Si pese a todas las barbaridades hechas, Donald Trump vuelve a ser presidente de Estados Unidos, habrá mucho que analizar y poner en cuestión. Dos años después de haber sido reemplazado por Joe Biden y dos años antes de las nuevas elecciones presidenciales, la moneda aún está en el aire y aún queda un camino por recorrer. Sin embargo, lo ocurrido el pasado martes da una gran idea de qué es lo que puede llegar a suceder en 2024. Las pasadas elecciones intermedias en Estados Unidos demuestran que llevar las sociedades al punto de enfrentamiento máximo sólo puede traer consecuencias terribles. La polarización como sistema y el odio de combustible de evolución social siempre acaban mal.

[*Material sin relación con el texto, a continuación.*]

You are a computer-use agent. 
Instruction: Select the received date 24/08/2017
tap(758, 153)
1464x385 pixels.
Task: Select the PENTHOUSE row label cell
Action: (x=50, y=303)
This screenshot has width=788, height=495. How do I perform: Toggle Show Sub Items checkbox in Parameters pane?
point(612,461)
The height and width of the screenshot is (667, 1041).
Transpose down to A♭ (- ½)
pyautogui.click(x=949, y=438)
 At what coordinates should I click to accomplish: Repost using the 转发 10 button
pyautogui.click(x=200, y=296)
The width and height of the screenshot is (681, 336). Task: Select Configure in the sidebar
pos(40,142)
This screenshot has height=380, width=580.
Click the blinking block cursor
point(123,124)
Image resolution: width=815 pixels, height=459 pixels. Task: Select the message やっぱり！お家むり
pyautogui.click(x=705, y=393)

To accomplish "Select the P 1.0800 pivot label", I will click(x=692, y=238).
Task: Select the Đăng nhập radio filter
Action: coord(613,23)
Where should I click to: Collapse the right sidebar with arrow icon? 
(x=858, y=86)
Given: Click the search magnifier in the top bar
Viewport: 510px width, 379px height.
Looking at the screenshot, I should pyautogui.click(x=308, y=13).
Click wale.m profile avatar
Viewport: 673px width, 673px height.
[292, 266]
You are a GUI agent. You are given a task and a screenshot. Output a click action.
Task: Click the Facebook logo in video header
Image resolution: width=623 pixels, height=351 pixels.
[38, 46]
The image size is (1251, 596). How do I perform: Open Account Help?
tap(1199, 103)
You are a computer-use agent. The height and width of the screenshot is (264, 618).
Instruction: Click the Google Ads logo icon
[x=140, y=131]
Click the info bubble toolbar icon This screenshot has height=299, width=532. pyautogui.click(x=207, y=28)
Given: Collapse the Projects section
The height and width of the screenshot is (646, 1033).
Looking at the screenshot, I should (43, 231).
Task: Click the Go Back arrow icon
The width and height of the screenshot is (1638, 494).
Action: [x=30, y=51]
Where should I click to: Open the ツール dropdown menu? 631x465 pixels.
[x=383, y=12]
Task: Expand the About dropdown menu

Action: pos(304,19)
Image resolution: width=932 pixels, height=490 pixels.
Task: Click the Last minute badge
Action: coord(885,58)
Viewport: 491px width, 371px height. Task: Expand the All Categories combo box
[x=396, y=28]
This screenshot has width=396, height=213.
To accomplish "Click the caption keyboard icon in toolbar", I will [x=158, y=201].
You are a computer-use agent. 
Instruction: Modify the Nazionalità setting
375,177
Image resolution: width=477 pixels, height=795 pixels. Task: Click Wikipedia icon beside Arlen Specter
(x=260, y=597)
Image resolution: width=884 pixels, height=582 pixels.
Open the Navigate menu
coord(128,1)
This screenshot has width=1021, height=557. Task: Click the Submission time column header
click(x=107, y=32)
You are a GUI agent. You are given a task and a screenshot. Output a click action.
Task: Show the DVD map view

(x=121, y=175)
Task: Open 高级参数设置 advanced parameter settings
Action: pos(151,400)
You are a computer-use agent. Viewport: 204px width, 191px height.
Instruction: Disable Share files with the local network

Hemos llegado a un punto en el que ya no es sólo que las mentiras desplacen a la realidad, sino que –si se fijan bien– es más importante el estado de ánimo y el grito reiterado y mantenido –como sostenía Joseph Goebbels– de una mentira que el resultado real de una verdad. Hoy, aquí y ahora, en muchos sitios la elección no necesita ser hecha, basta con que el resultado, el mensaje del odio, la separación y el enfrentamiento sean repetidos de manera constante hasta que hagan innecesario el resultado electoral.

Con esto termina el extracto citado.